Thiruvananthapuram: Government Central High School, Attakkulangara, was the only government school in the capital to teach Kathakali in the seventies. In 2016, it still is. But it is hard to imagine that a school student, in the age of 'Pokemon Go', would be interested in this traditional art form.
"I like Kathakali because I like its stories," says Sreejith J., in class VI. Their master Nelliyode Vasudevan has told them many. However, the story that three out of the four students from Kathakali's first batch like is that of Don Quixote. (Recently Nelliyode had played the protagonist when the Spanish classic was adapted into Kathakali, and it was performed in Spain.)
There was just Arjun Gopal in class VI who said that he likes Nalacharitham. "I like stories. I read. Recently, I read Basheer’s Mantrikapoocha. In my previous school, I didn't know where the library was,” he says.
You might wonder why there were only four participants. The batch initially had 20 students. However, many dropped out, according to Asha Gopinath, who coordinates the Kathakali programme at the school.
That this is not easy could have been a reason. The 'navarasams', one of the basics, demand a lot of practice. Yadukrishnan M R in class VI says, "I am not comfortable showing 'hasyam'."

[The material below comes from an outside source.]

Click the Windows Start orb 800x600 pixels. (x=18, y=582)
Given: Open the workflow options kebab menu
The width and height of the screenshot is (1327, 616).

The ones who stayed back are aware of the gigantic stature of their teacher. "I like the classes as he treats us with a lot of love. He never hurts us," says Abhijith J. "We are all amazed that he is over 70 years, and still so energetic," says Mr Sreejith.

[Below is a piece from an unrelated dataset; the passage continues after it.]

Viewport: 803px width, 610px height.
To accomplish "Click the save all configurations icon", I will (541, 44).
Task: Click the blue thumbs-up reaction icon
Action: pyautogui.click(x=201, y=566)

A function was held at the school on Wednesday to felicitate the teacher and the students who had completed a year's training. Margi Vijayakumar was the chief guest. He said that the point of such a programme was not to turn everyone into a performer.
At least, everyone will be able to understand Kathakali through such programmes, he said. The children have already become fans. "I watch Kathakali on TV at night," says Mr Sreejith.